About this exercise ▸ The required output is an exact copy of the lines from the one containing "the @westerosies handle link" through the end of the entries below, with pictures removed.

Excerpted data ▸
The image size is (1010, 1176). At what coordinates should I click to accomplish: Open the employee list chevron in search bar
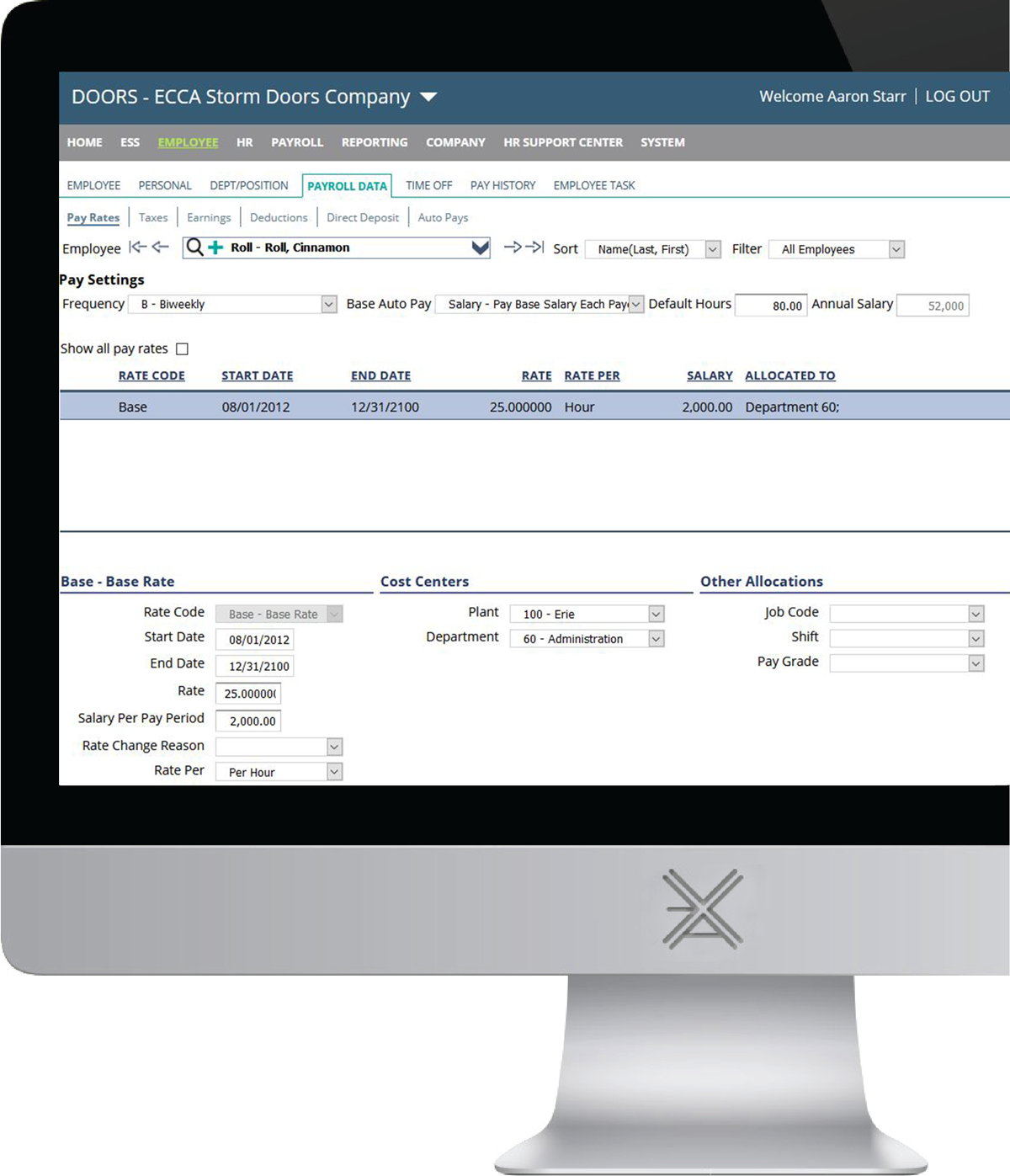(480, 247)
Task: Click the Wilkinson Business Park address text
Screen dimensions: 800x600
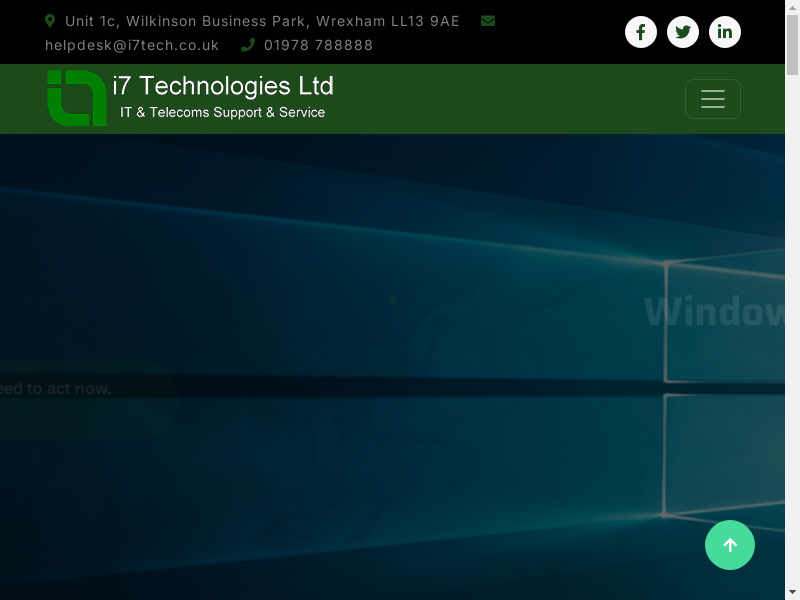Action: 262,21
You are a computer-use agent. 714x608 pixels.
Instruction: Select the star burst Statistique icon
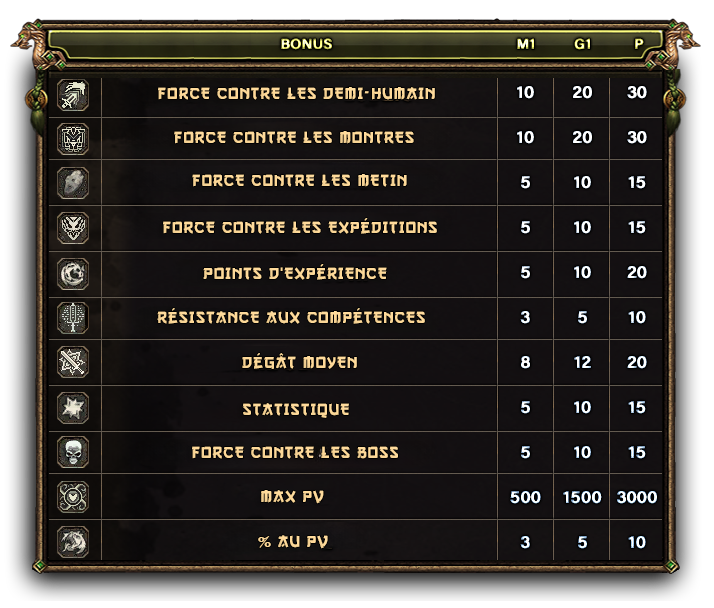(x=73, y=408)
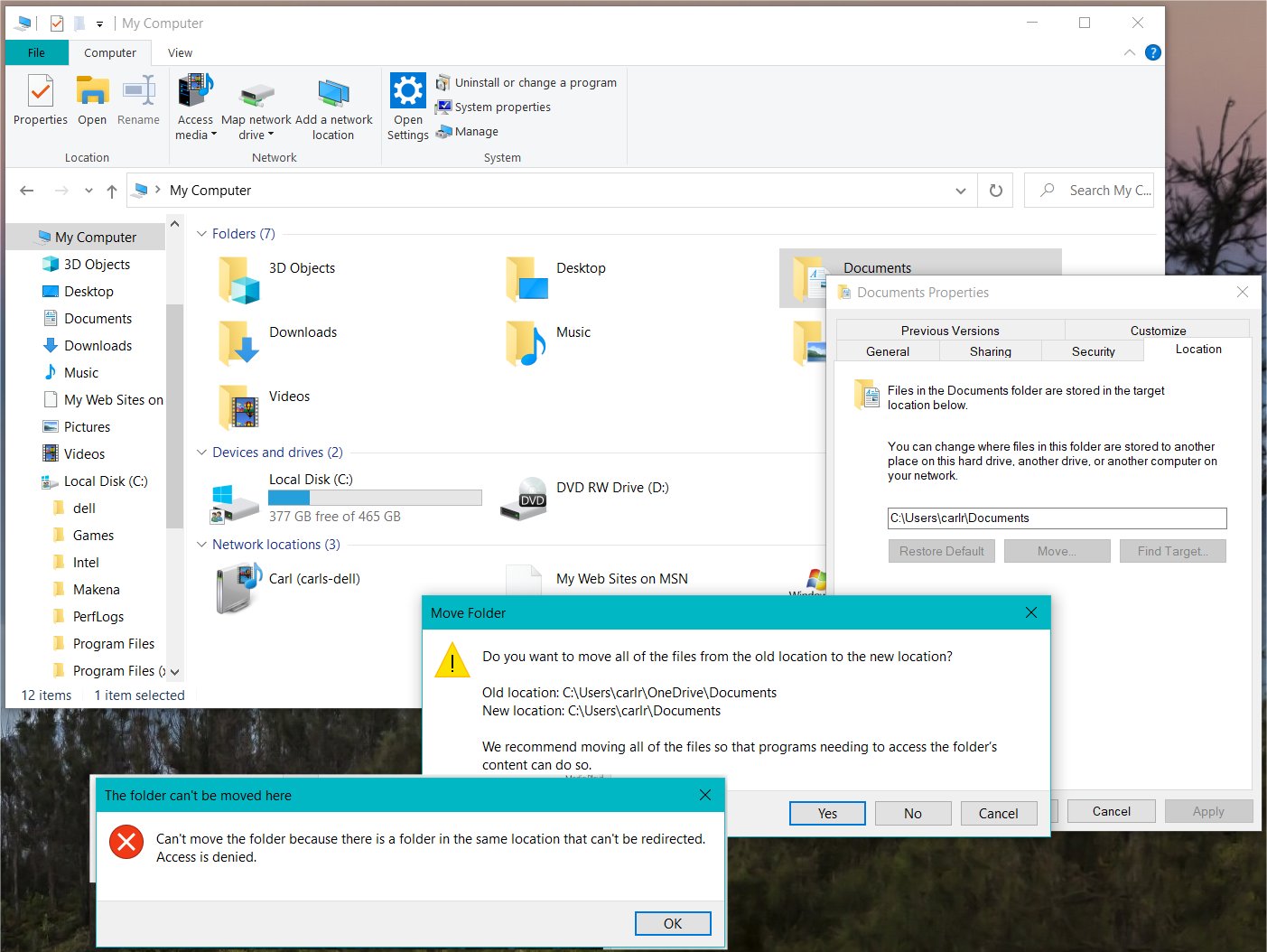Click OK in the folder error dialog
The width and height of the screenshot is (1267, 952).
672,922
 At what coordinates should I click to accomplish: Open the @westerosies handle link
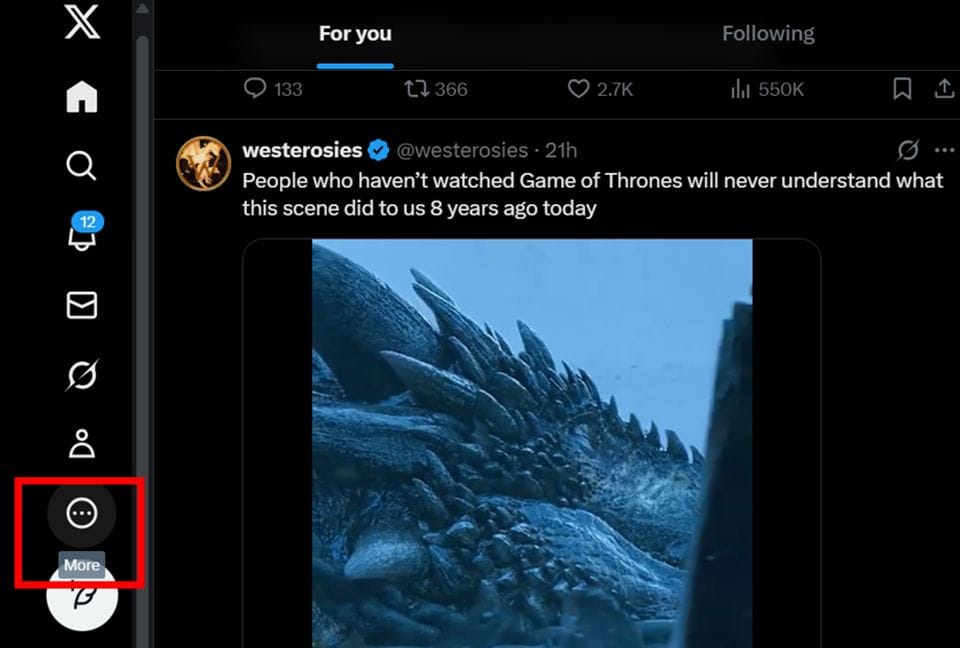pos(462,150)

Output of the task ▸
 At what coordinates should I click to accomplish: Open the @westerosies handle link
pos(462,150)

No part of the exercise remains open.